LOITZ: Raus aus der Wohnortfalle
Ein freiwilliger Umzug aus Loitz kann neue Chancen eröffnen: Der Gedankenskizze zeigt, wie stärkere Zielorte Arbeit, bezahlbaren Wohnraum und soziale Teilhabe besser verbinden können.
Arbeit braucht Wohnraum
Ein hoher Arbeitsmarktindex ist ein starkes Signal. Er reicht aber nicht aus. Wer an einem anderen Ort Arbeit finden soll, muss dort auch wohnen können. Genau deshalb steht in der Schautafel neben dem Arbeitsmarkt der Wohnungsanker. Dieser zweite Wert macht den Unterschied zwischen einer theoretischen Chance und einem möglichen Verwaltungsfall.
In der Praxis zeigt sich das schnell. Eine Person aus Loitz bekommt vielleicht eine Chance in der Pflege in Greifswald, in der Lebensmittelindustrie in Anklam oder in einem Lagerbetrieb in Pasewalk. Das Gespräch läuft gut. Der Arbeitgeber kann sich einen Einstieg vorstellen. Danach beginnt die eigentliche Hürde. Es braucht eine Wohnung. Die Miete muss nach den Regeln der Kosten für Unterkunft angemessen sein. Das Mietangebot muss dem Jobcenter vorgelegt werden. Kaution, Genossenschaftsanteile und Umzugskosten müssen vor Vertragsabschluss geklärt sein. Ohne schriftliche Zusicherung entsteht ein Risiko, das Menschen ohne Rücklagen kaum tragen können.

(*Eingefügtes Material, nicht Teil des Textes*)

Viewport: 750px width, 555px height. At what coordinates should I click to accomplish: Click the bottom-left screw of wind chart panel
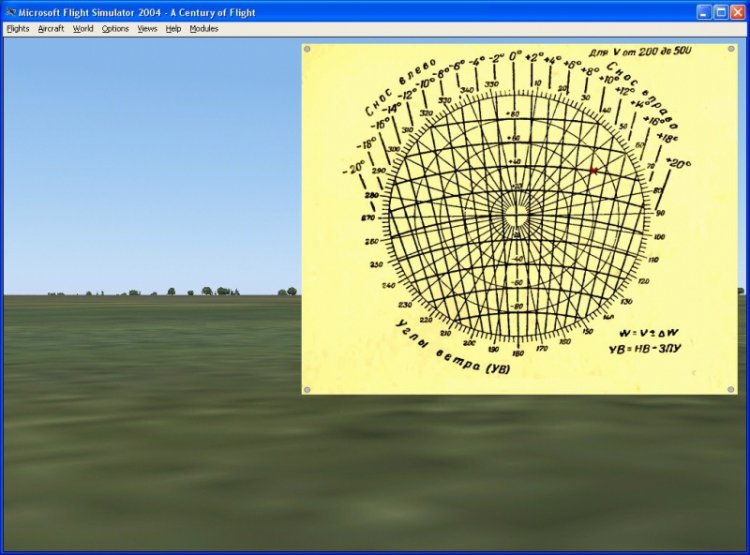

Der institutionelle Wohnungsanker ist deshalb kein Randthema. Gemeint sind kommunale, genossenschaftliche oder größere Wohnungsakteure, mit denen sich ein Verfahren eher abstimmen lässt als mit vielen einzelnen privaten Vermietern. Ein starker Wohnungsanker erhöht die Chance, dass ein konkretes Mietangebot entsteht, Unterlagen rechtzeitig vorliegen und das Jobcenter den Fall sauber prüfen kann. Die Präsentation bringt diesen Punkt auf eine klare Formel. Arbeitsplätze nützen wenig, wenn kein verfügbarer und KdU-fähiger Wohnraum vorhanden ist.